フロンとセンシング―技術向上でフロン排出抑制法対策
フロンの取り扱いに関して先進技術の応用も進んでいます。
フロンに関して、従来からのオゾン層破壊問題だけでなく、温室効果ガスと地球温暖化への世界的な問題として関心が高まっています。さらに、フロン排出抑制法の改正があと押しする形で、「フロンの漏えいは防がなければならない」こととして強く認識されるようになりました。
そこで、注目されているのがセンシング技術を応用したフロン漏えい対策です。特にIoTとリモートセンシングを組み合わせた冷媒の漏れ検知センサーは、フロン排出抑制法に即した対策として注目を集めています。
また、低GWPの冷媒は引火性のあるものが多いため、低GWP実現と安全性はてんびんにかけなければならないのが現状です。漏えいをすぐに検知できることは、環境問題やフロン排出抑制法の対策としてだけでなく安全確保の観点でも非常に重要なことがわかります。
絶対にフロンの漏えいを防ぎ、万が一漏えいした場合にはすぐに検知して対応できなければなりません。そのため、ガスセンサーの活用は、今後ますます重要なこととなっていく可能性があります。
NISSHAエフアイエスは漏洩したフロンを高感度に検出するガスセンサーを提供しています。 くわしくは製品紹介ページをご覧ください。
さらに厳しい条件が要求されるフロンを取り巻く環境
フロンとはどのようなもので、今後どういった使い方が求められているのかをご紹介しました。

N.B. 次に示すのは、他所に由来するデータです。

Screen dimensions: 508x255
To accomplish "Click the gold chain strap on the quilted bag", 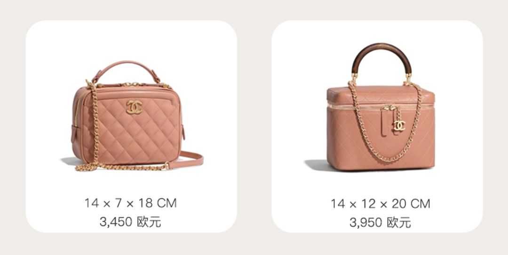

フロン排出抑制法の改正を受け、フロンを取り扱う業者、フロンを使う機器を取り扱う業者には以前にも増して多くの義務が課せられるようになりました。また、世界的な環境問題への関心の高まりと取り組み強化により、フロンを含む冷媒に求められる条件も厳しくなっています。これらの条件を満たしながら、安全で安心な冷媒の使い方を模索していくため、ガスセンサー活用の有効性が注目されているのです。